Given a set of stakeholders, a complex ICT system is fragile to a particular type of negative impact if a possible large impact is unacceptable to some stakeholders in the set and robust if all possible impacts are acceptable to all stakeholders. It is not enough for complex ICT systems to be robust, because internal and external changes fragilize complex systems over time, making them increasingly vulnerable to large-impact events, including swans. Since we cannot hope to predict all negative events that can significantly impact complex ICT systems, we must build systems that limit the impact of incidents of unknown origin and learn from events with a small negative impact how to limit the impact of all incidents. The resulting ICT systems are anti-fragile when they manage to reduce and maintain acceptable impacts to all stakeholders.

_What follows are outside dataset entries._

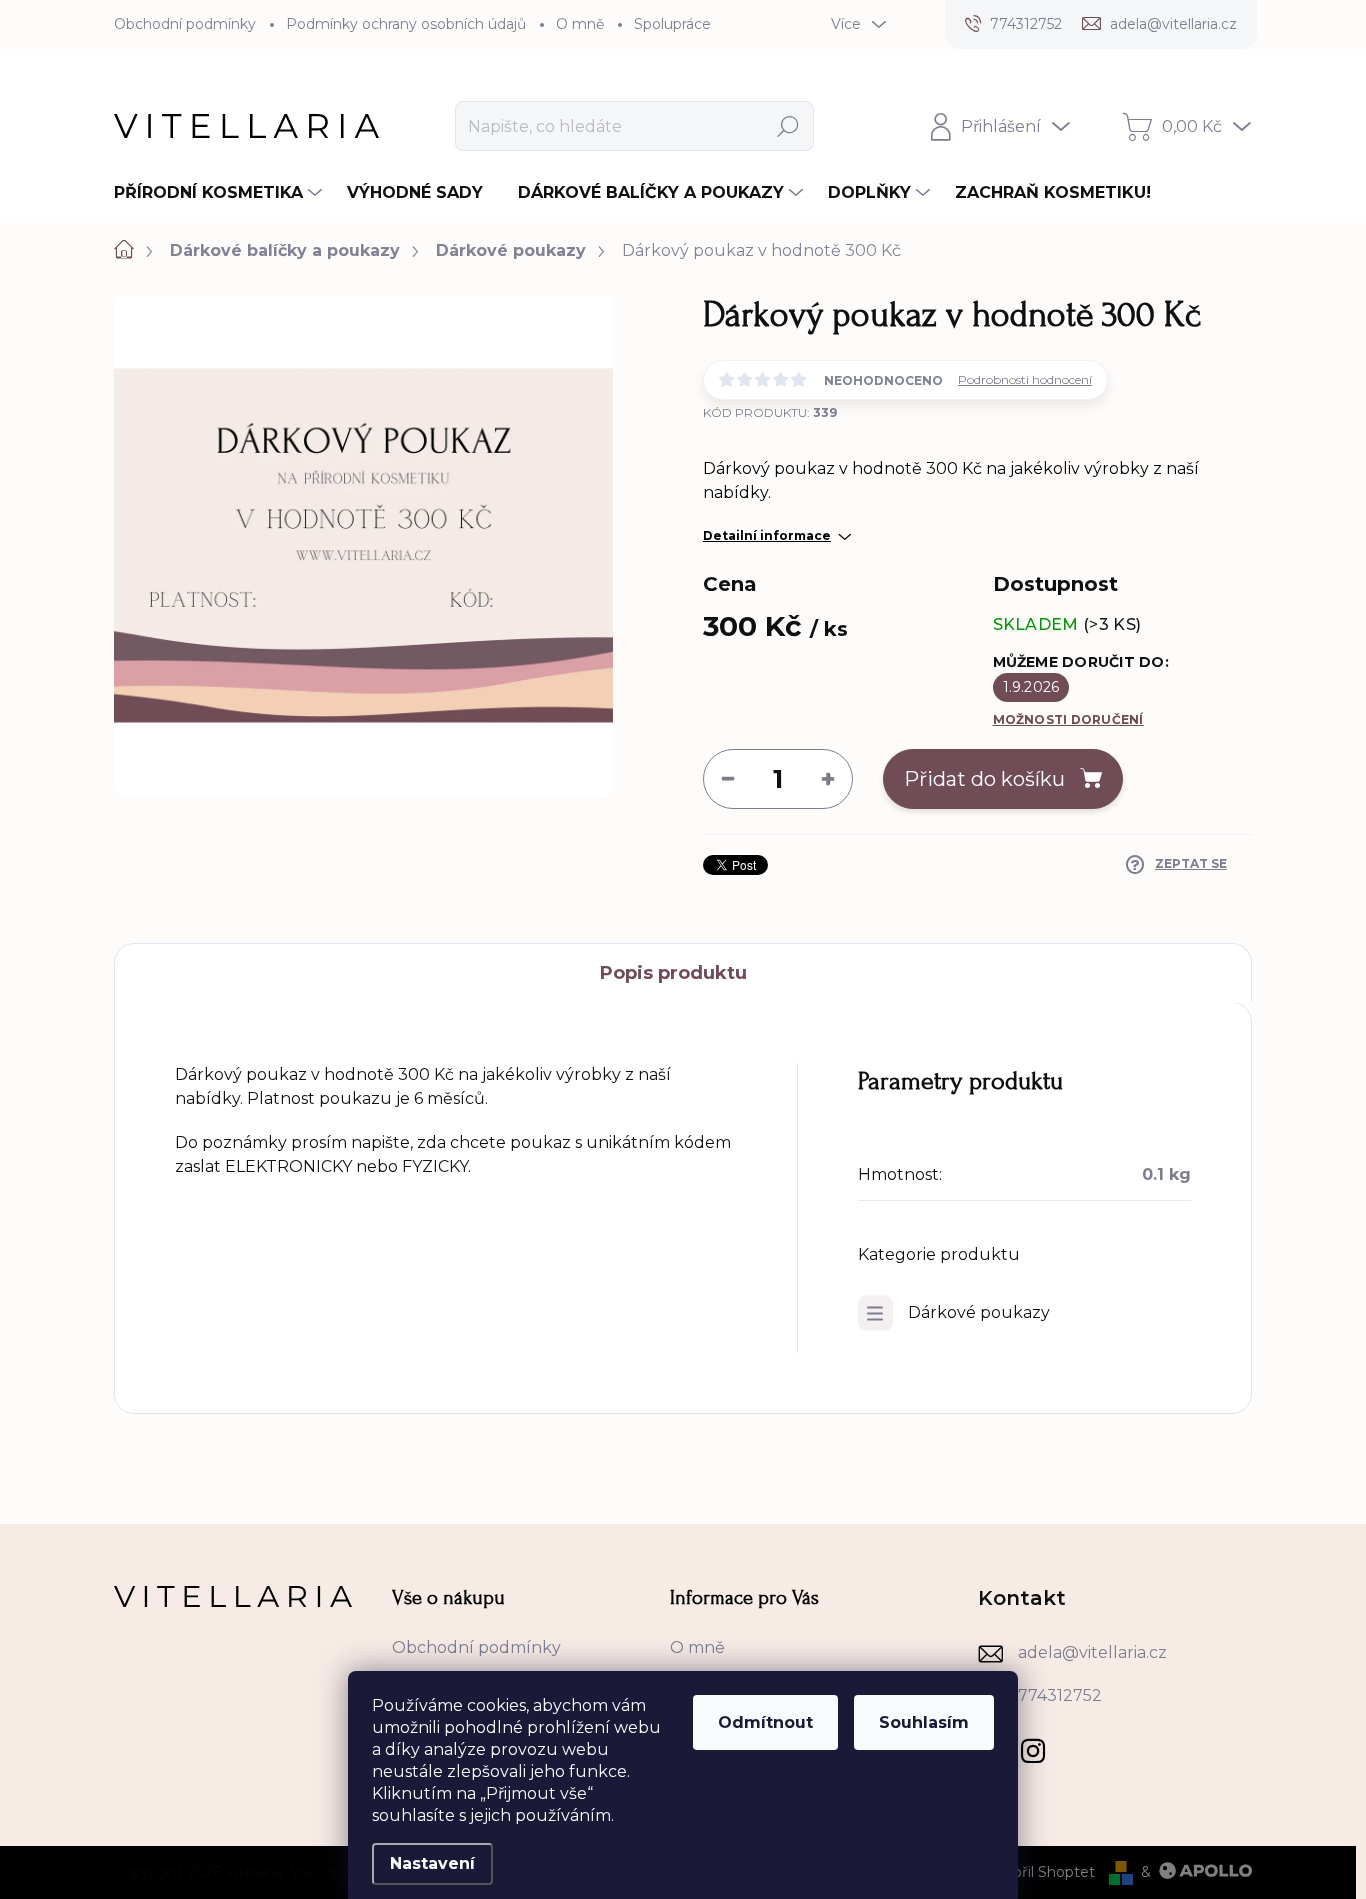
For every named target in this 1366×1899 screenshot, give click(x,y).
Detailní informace (767, 535)
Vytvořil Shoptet (1038, 1872)
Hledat (788, 126)
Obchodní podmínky (185, 24)
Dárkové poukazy (979, 1312)
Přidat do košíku (984, 779)
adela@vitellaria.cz (1092, 1652)
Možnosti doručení (1068, 719)
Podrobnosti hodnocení (1025, 379)
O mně (580, 24)
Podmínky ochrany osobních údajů (406, 24)
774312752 (1060, 1695)
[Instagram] (1033, 1747)
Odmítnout (765, 1722)
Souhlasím (924, 1722)
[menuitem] (220, 193)
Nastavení (432, 1863)
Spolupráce (672, 24)
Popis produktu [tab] (673, 973)
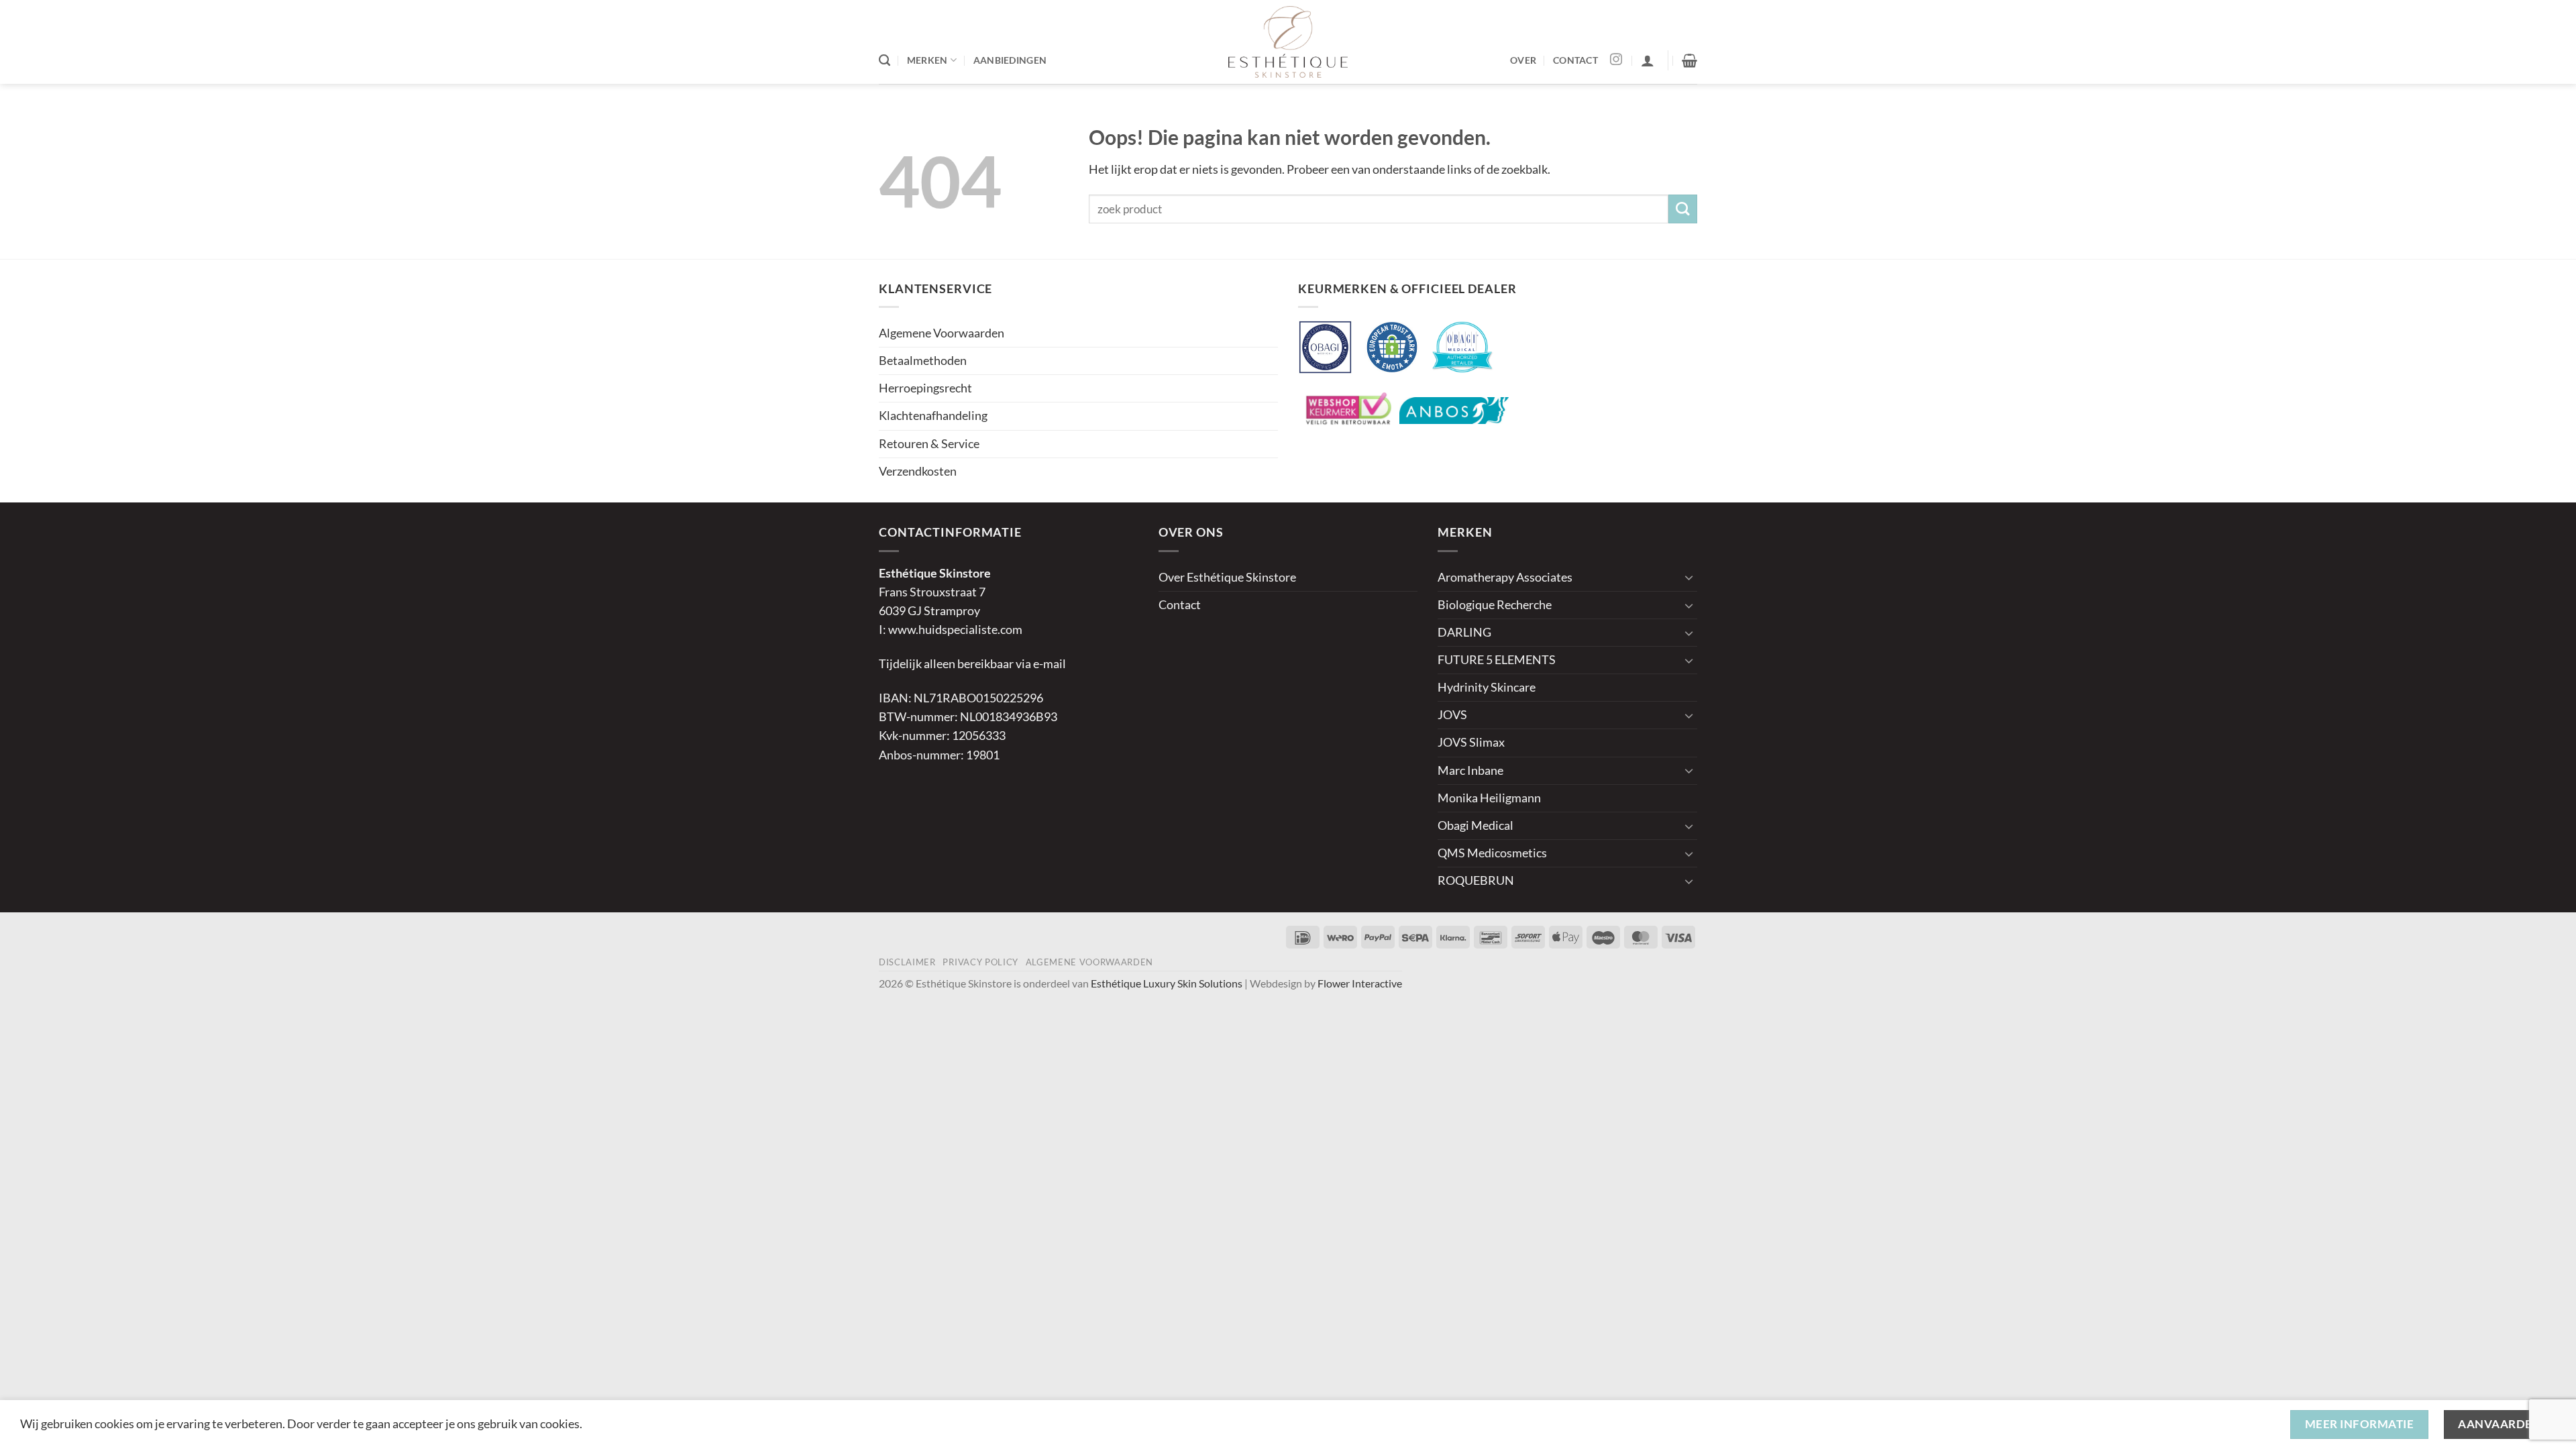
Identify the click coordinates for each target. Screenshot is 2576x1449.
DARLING (1464, 632)
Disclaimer (907, 962)
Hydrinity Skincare (1487, 687)
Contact (1180, 605)
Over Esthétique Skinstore (1227, 577)
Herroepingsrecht (925, 388)
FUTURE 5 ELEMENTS (1497, 660)
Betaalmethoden (923, 361)
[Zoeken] (884, 60)
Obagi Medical (1475, 825)
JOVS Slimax (1471, 742)
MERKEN (927, 60)
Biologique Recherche (1495, 605)
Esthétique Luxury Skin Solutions (1166, 983)
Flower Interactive (1360, 983)
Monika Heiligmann (1489, 798)
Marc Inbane (1470, 770)
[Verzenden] (1682, 209)
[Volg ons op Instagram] (1616, 60)
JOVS (1452, 715)
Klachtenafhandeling (933, 416)
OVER (1523, 60)
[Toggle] (1689, 577)
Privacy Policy (980, 962)
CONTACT (1575, 60)
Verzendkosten (918, 471)
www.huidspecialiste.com (955, 630)
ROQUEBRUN (1476, 880)
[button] (1647, 60)
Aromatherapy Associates (1505, 577)
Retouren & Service (929, 444)
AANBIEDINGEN (1009, 60)
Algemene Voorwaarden (941, 333)
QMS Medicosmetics (1492, 853)
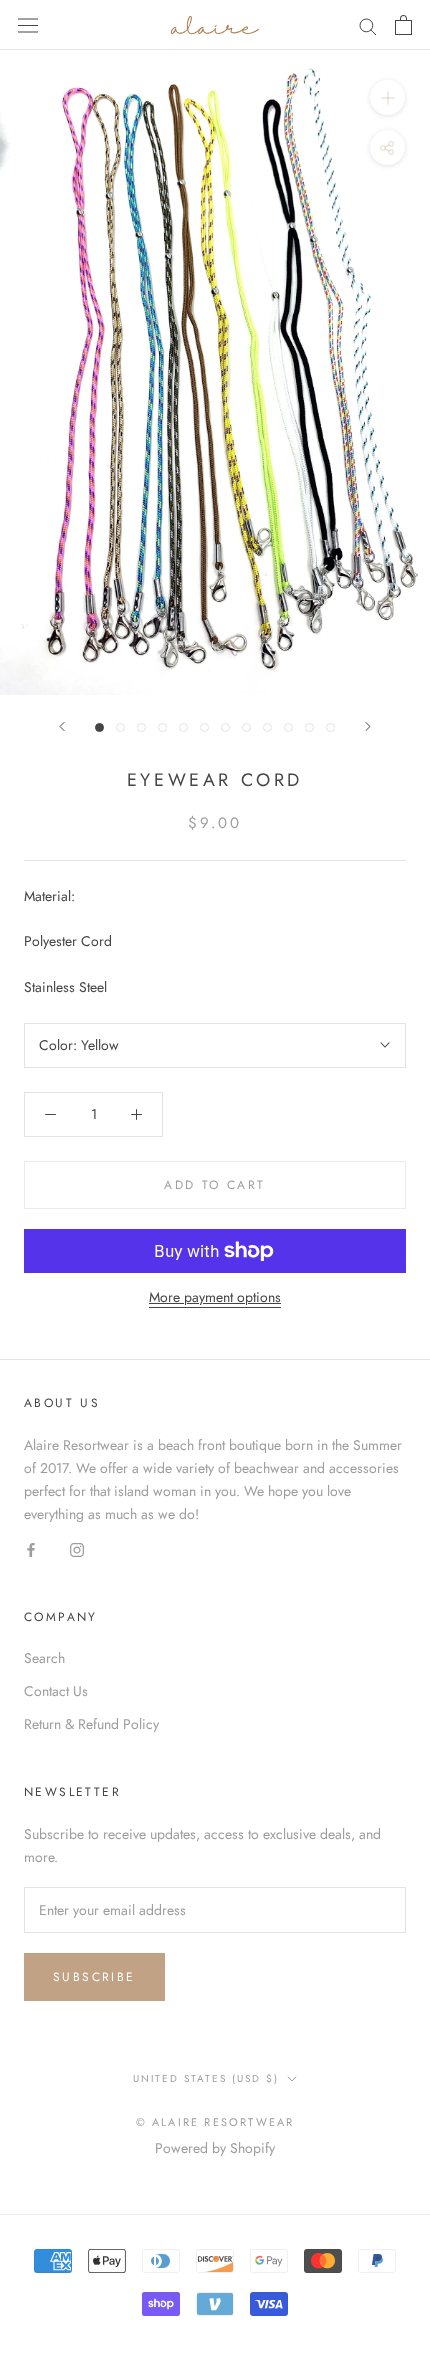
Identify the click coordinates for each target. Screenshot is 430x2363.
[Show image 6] (204, 727)
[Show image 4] (162, 727)
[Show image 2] (120, 727)
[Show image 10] (288, 727)
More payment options (215, 1297)
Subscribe (94, 1977)
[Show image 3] (141, 727)
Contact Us (56, 1691)
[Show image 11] (309, 727)
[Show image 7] (225, 727)
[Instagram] (77, 1548)
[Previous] (62, 726)
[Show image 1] (99, 727)
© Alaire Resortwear (215, 2122)
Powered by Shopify (215, 2148)
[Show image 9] (267, 727)
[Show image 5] (183, 727)
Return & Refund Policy (91, 1724)
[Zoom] (387, 97)
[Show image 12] (330, 727)
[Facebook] (31, 1548)
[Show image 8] (246, 727)
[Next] (368, 726)
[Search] (368, 24)
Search (44, 1658)
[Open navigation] (28, 25)
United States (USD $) (206, 2078)
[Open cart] (403, 25)
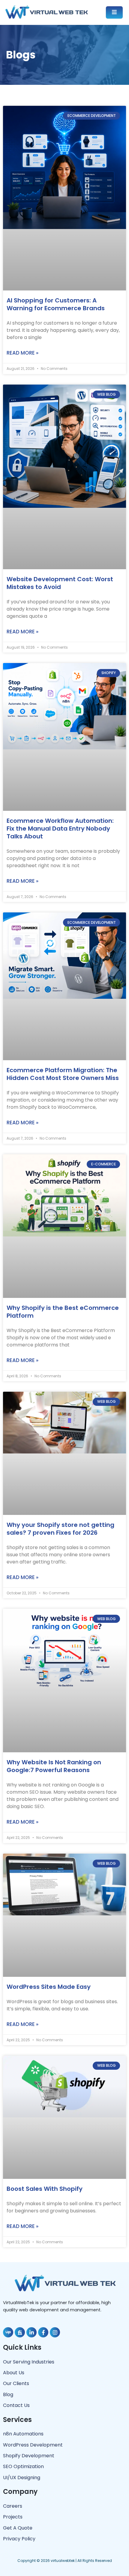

Stochastic modeling is much used in many research areas, particularly in modern financial theory. Financial models are very often based on PDFs with thin tails, leading to a gross underestimation of the risks associated with the economic processes being modeled. To better understand the devastating consequences of using the wrong stochastic models, the reader should consult the books of Pablo Triana [39] and Benoit Mandelbrot and Richard Hudson [40]. Both argue that standard financial models have led investors to take on huge hidden risks with ruinous consequences. Together, Taleb [8–11], Triana, Mandelbrot, and Hudson illustrate the folly of trying to predict extreme global behavior in complex adaptive systems of global importance.